2022年10月、夫(同)と旅行で訪れていた福井県内で車を運転中に軽乗用車と衝突し、女性は脊髄を損傷した。気管切開の手術を受けて転院し、3か所目の病院で人工呼吸器を外すなどした。厚生労働省は、リハビリ入院できる期間を対象疾患ごとに定めており、重度脊髄損傷は180日が上限となっている。病院側からは「これ以上入院できない」と退院を迫られたという。
そんな中、気管切開の患者にも対応し、リハビリも受けられる久留米リハビリテーション病院を見つけ、23年4月に入院。現在も自宅復帰に向け、夫がたんの吸引や食事の介助ができるようにリハビリを続けている。夫は「この病院がなければ、どうなっていたか分からない。いずれは娘家族がいる地域で在宅療養できるようになれば」と話している。
年間6000人が脊髄損傷
公益社団法人全国脊髄損傷者連合会によると、年間約6000人が脊髄損傷を負い、患者は推計約15万人。18年の疫学調査では、損傷の原因の2割を交通事故が占める。

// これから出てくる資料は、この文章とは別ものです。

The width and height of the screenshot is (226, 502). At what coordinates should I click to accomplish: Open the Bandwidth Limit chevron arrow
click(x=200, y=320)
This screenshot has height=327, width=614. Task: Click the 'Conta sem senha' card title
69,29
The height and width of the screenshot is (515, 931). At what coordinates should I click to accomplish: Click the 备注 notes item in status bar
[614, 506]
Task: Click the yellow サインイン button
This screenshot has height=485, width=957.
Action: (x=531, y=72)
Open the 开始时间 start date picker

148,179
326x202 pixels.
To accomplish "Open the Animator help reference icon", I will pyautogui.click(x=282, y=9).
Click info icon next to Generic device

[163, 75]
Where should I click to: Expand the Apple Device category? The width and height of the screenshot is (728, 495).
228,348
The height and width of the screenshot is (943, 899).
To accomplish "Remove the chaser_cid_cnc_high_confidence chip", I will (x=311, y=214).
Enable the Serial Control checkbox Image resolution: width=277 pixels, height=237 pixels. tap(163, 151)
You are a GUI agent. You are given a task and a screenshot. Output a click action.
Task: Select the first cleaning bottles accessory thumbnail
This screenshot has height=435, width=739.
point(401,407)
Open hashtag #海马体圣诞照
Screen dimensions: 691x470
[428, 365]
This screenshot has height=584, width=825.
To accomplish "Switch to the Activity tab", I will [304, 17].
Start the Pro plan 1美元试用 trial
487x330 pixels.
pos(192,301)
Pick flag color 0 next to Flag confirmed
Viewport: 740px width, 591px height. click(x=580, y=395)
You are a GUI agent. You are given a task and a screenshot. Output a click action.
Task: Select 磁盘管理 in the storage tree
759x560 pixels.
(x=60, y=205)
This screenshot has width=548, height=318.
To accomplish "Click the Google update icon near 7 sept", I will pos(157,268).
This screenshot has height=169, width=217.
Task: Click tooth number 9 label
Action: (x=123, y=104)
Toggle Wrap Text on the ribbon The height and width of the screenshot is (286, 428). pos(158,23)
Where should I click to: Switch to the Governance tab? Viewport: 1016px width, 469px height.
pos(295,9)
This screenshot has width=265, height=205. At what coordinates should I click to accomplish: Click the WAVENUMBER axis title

重度の脊髄損傷の場合、自宅に戻れるような状態に回復するまで数年単位の入院が必要との意見もある。一方、リハビリ入院期間は180日以内と定められており、同期間を超えると診療報酬の算定基準外となり、病院側の負担が増えるため、ほとんどの病院では6か月で退院を促している実態がある。